**WORK REQUEST:** Extract the lines from the one containing "The image size is (672, 400)." through the one containing "I want to click" and reproduce them word for word, omitting the pictures.

Segment Start: TASK DATA

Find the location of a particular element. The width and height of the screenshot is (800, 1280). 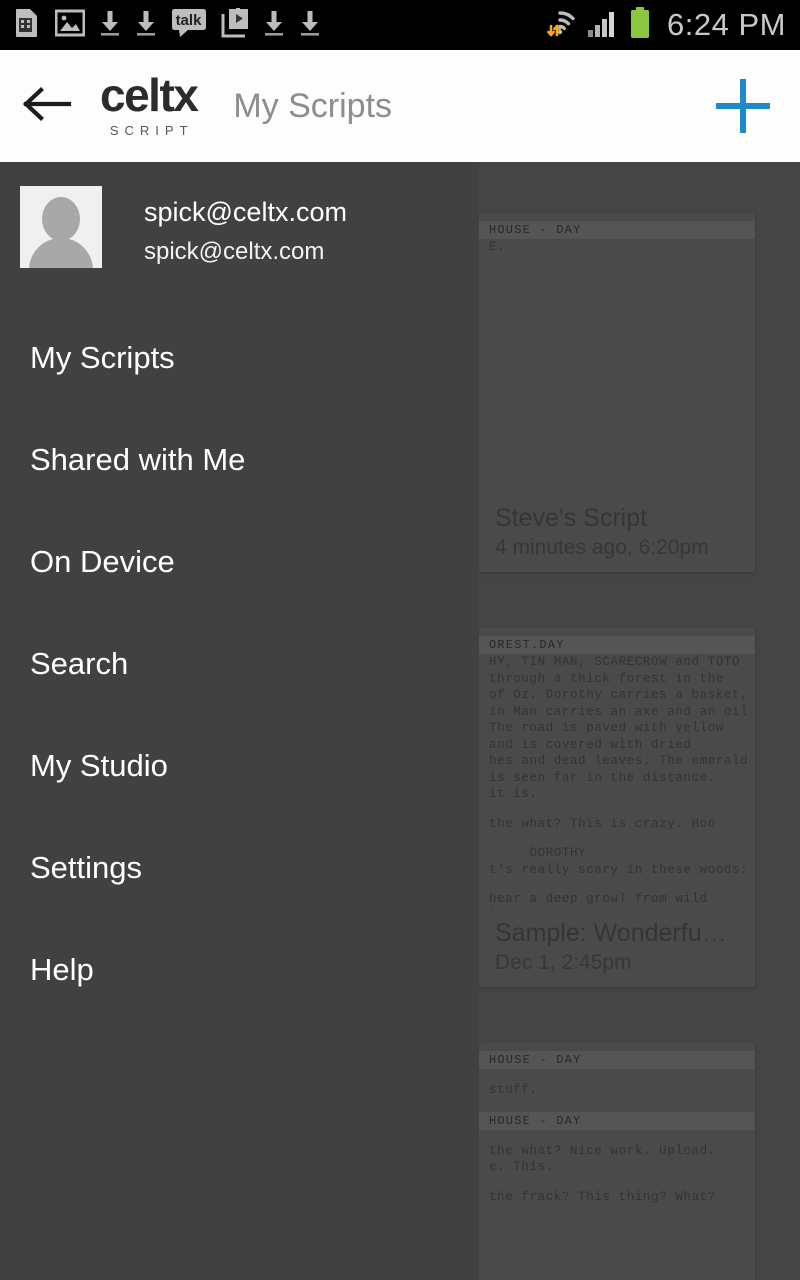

Segment End: TASK DATA
Segment Start: TASK DATA

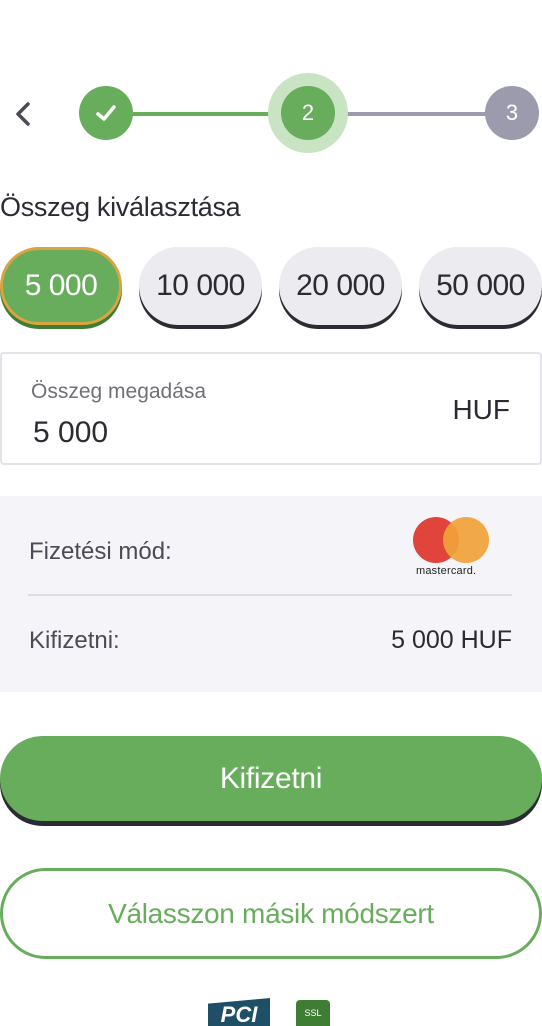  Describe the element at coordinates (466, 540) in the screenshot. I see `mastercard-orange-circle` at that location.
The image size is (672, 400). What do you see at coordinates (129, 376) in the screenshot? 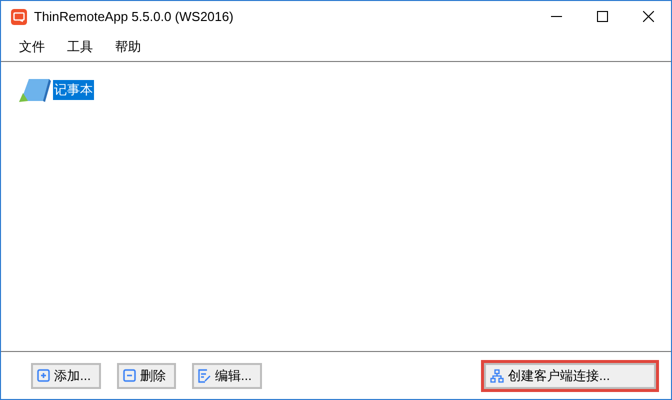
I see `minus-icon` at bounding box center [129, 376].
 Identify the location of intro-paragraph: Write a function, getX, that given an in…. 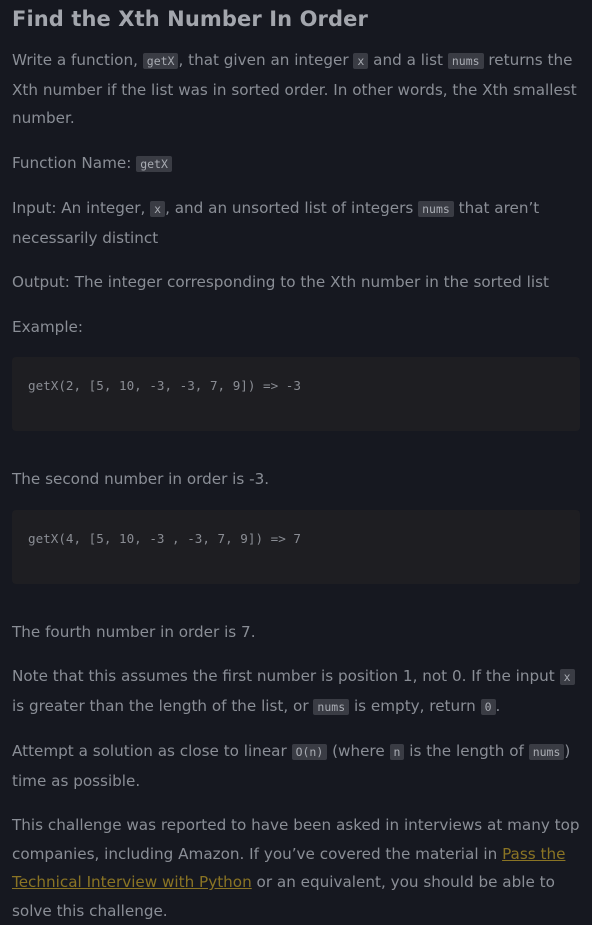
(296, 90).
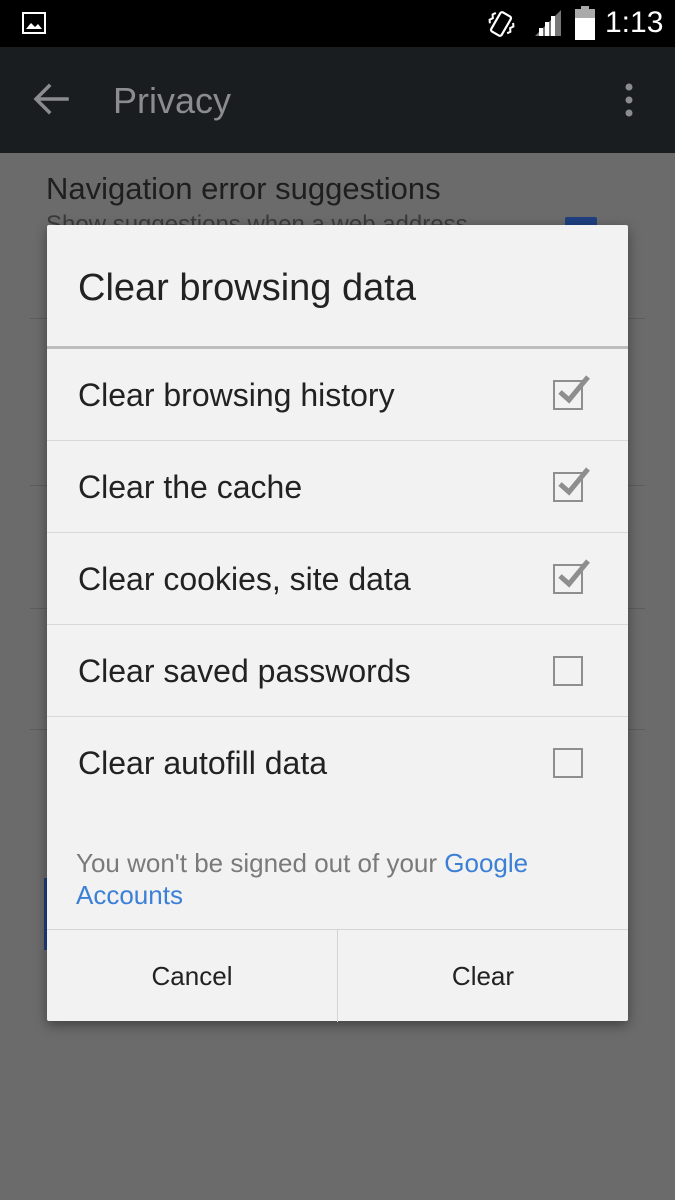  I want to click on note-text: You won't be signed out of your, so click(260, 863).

Segment End: TASK DATA
Segment Start: TASK DATA

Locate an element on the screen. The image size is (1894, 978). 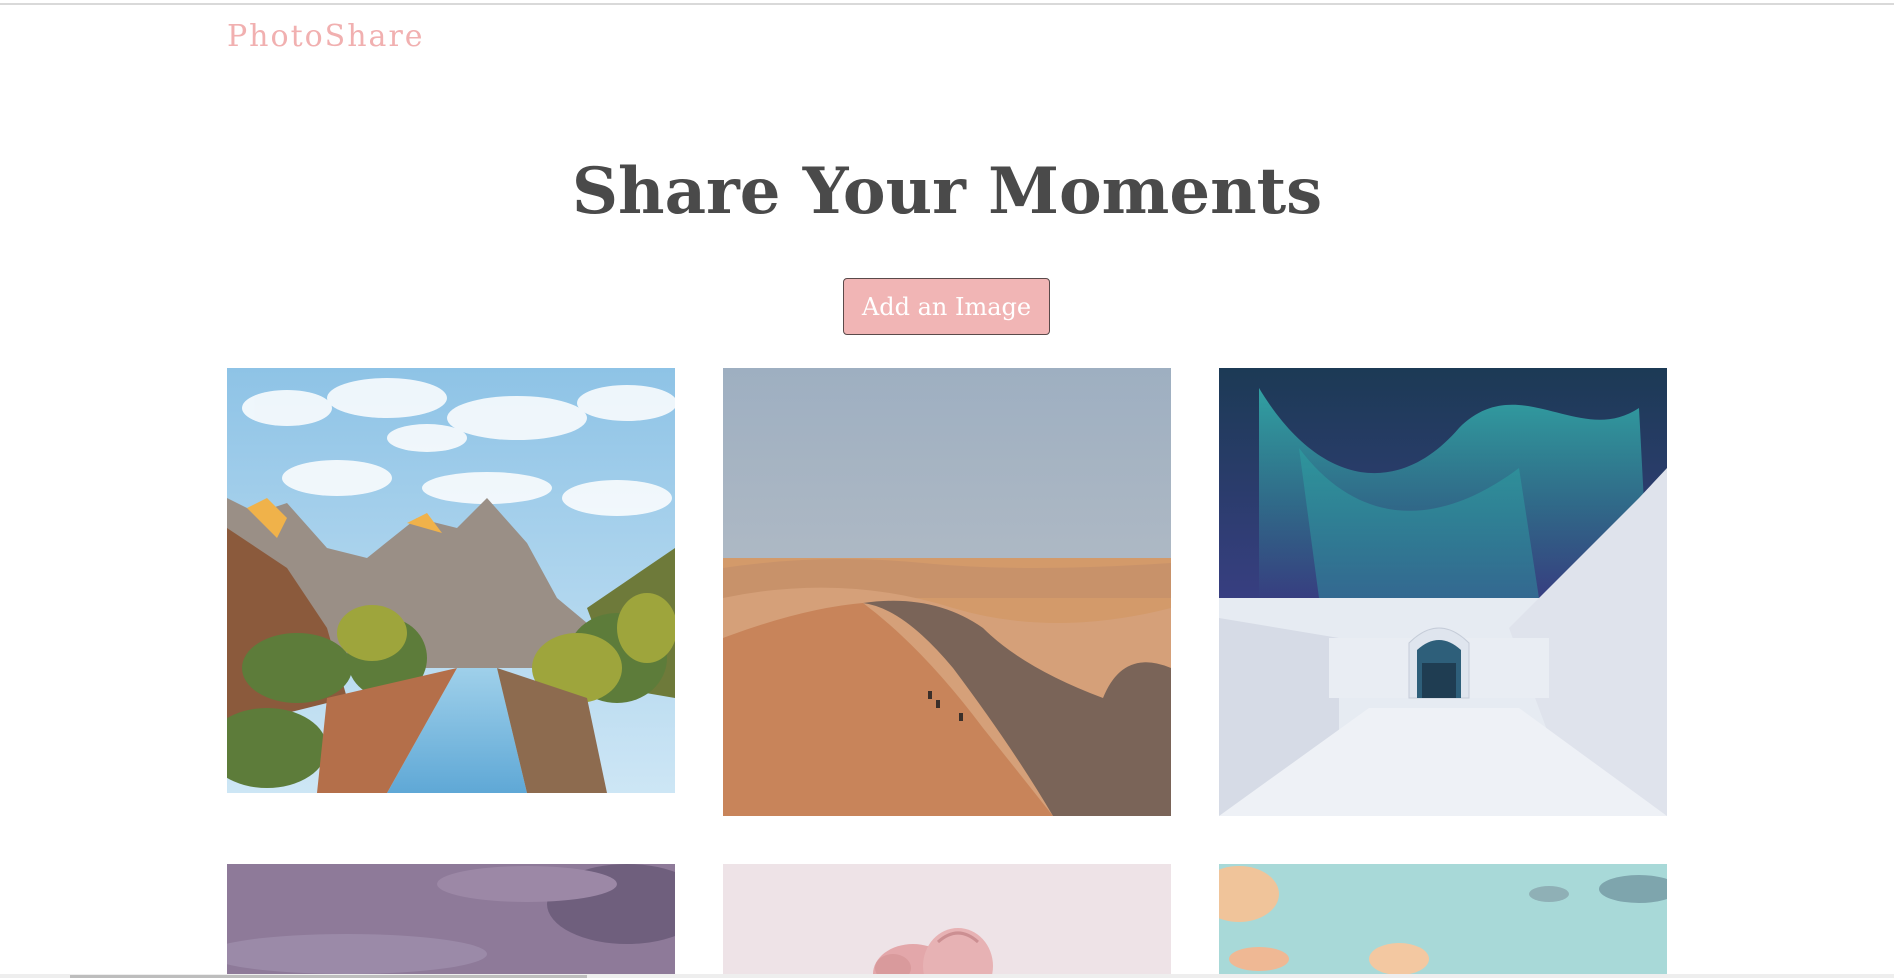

Segment End: TASK DATA

**ANSWER SECTION:**
The image size is (672, 400). What do you see at coordinates (129, 376) in the screenshot? 
I see `minus-icon` at bounding box center [129, 376].
 Identify the location of intro-paragraph: Write a function, getX, that given an in…. 
(296, 90).
  I want to click on note-text: You won't be signed out of your, so click(260, 863).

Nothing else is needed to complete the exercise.